**MATERIAL SUPPLIED**
◆ ◆ ◆ ◆
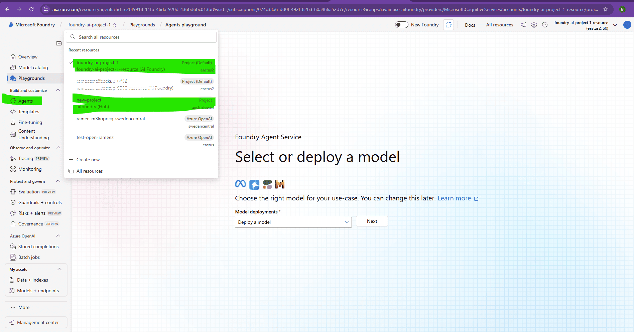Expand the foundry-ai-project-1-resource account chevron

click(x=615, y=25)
◆ ◆ ◆ ◆
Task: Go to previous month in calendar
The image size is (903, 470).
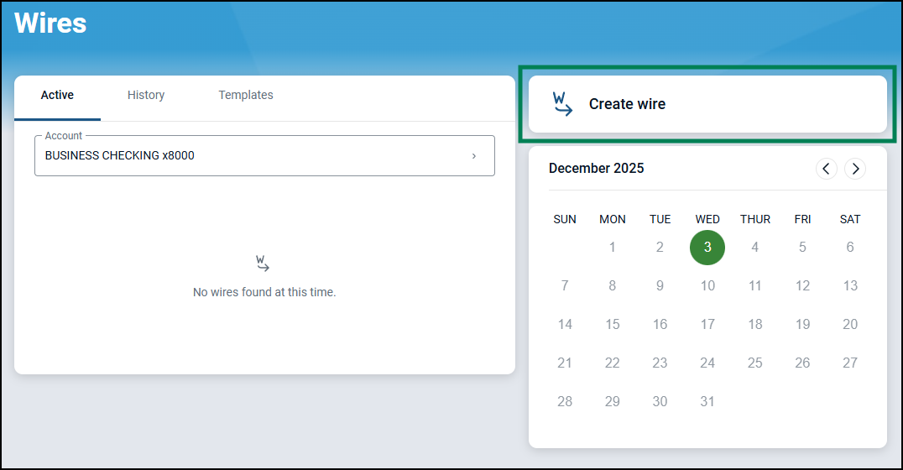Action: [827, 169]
◆ ◆ ◆ ◆
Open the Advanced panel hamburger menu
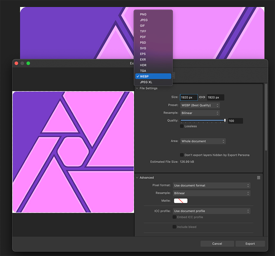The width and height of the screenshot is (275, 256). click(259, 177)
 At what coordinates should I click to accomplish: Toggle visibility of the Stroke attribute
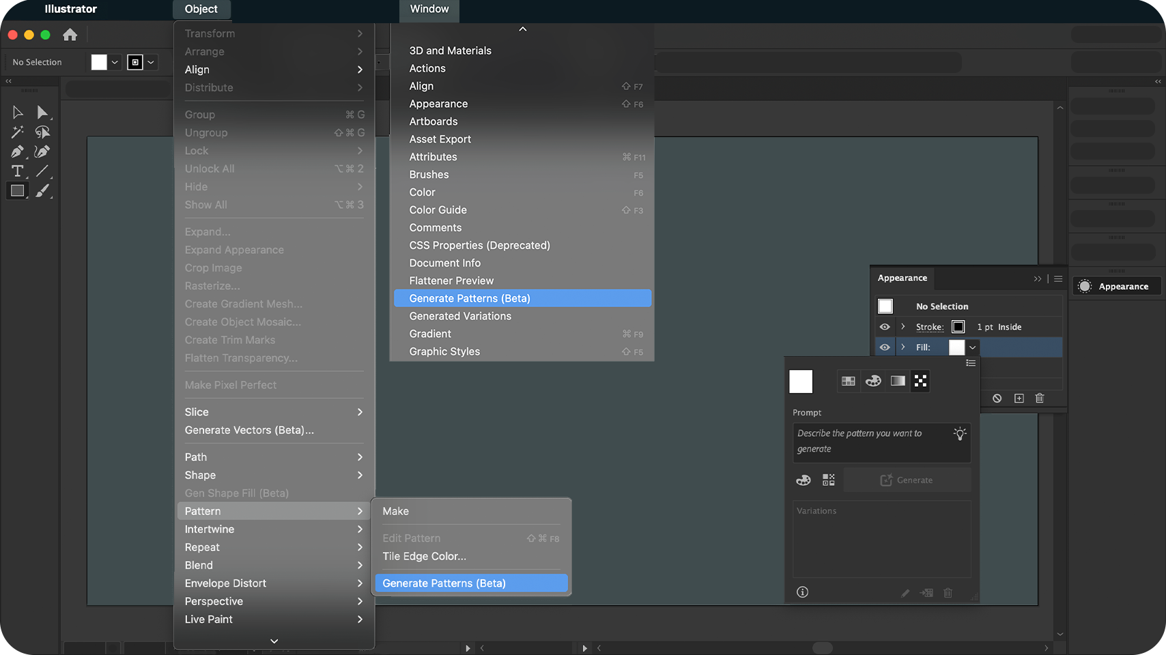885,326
◆ ◆ ◆ ◆
**SHORT PROBLEM**
Scale the records starting with the line that contains "Task: Go to previous month in calendar" and going on through the line that contains "Action: [827, 169]". Write those lines out again with their requests, multiplying each coordinate in the answers by 1.65 and rounding to whole numbers (halves round up), and leave the pictures out of the reply.

**SOLUTION BELOW**
Task: Go to previous month in calendar
The image size is (903, 470).
Action: [1365, 279]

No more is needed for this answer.